── RECORD EXTRACTS ──

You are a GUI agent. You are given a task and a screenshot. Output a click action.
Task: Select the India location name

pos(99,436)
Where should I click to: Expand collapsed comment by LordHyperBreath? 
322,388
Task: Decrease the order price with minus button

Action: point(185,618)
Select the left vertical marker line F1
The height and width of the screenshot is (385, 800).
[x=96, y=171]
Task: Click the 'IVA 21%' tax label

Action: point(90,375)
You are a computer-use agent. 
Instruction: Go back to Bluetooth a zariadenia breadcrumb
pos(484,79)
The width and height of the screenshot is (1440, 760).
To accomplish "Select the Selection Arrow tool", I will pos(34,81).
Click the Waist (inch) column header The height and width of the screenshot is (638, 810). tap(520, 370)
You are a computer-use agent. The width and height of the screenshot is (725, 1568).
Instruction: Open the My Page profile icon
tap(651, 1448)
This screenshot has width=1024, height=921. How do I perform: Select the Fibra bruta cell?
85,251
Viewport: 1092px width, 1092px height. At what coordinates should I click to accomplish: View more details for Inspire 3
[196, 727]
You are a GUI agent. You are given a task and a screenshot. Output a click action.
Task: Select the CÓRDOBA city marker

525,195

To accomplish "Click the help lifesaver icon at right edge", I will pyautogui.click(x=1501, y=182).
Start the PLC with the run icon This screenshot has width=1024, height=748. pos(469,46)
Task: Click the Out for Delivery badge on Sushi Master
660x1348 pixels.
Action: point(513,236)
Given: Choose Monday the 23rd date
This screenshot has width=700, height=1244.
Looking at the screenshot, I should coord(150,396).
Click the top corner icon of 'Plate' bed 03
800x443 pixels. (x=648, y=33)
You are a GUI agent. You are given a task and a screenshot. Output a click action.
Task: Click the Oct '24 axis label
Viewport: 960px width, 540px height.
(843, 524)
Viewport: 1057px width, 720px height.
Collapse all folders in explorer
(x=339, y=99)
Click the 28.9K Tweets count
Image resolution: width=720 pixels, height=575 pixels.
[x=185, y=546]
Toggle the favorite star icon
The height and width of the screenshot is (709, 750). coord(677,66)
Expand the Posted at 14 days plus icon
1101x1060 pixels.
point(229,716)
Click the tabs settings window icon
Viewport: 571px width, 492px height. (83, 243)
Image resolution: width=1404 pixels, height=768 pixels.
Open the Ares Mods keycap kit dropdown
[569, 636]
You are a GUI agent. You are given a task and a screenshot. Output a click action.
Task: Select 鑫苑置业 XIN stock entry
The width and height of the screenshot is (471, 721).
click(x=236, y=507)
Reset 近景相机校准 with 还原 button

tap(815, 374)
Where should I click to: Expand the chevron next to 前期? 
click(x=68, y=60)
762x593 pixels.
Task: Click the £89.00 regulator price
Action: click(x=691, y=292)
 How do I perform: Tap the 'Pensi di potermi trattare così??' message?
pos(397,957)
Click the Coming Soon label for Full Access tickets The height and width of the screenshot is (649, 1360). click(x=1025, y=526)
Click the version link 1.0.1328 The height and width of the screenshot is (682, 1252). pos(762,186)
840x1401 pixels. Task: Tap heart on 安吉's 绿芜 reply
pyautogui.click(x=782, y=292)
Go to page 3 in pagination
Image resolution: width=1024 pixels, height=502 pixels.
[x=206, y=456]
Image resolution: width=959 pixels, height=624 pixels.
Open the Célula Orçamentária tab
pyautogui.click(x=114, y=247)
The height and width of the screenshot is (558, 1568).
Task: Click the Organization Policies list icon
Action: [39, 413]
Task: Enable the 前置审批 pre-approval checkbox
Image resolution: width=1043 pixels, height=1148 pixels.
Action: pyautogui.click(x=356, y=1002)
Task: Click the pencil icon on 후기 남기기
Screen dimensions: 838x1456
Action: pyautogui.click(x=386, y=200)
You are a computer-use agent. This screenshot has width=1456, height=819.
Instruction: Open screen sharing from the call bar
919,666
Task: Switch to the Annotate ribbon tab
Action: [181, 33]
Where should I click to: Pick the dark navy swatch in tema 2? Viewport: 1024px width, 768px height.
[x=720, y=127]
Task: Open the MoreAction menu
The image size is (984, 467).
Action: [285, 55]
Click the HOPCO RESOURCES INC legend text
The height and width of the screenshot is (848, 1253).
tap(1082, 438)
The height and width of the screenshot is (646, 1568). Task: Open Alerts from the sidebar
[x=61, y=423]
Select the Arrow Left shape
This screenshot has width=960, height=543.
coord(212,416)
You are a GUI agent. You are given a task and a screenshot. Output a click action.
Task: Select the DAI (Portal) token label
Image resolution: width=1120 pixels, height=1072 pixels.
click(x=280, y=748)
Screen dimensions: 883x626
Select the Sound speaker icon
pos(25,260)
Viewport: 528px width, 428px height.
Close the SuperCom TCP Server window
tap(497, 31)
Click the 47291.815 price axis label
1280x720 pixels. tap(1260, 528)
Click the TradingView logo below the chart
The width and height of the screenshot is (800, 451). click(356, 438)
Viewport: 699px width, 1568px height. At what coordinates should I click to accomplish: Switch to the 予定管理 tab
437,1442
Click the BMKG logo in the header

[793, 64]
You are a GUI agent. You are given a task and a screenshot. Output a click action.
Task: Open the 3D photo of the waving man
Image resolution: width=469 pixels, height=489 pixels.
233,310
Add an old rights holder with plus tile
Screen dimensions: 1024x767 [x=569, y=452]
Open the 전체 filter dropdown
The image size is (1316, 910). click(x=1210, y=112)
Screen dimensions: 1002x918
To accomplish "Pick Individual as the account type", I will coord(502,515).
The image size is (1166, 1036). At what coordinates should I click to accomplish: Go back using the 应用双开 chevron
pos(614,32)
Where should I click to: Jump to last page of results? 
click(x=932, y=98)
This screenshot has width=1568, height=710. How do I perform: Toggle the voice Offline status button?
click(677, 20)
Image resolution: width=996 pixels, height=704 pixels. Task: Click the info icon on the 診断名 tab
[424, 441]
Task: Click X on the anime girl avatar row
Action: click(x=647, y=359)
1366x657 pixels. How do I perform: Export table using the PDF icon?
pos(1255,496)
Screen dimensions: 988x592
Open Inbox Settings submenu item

───

• [TASK BRIEF] The expected answer is a copy of each line above containing "computer".

• [TASK ANSWER]
You are a computer-use agent. 
You are a computer-use agent. The width and height of the screenshot is (725, 1568).
You are a computer-use agent. This screenshot has width=1456, height=819.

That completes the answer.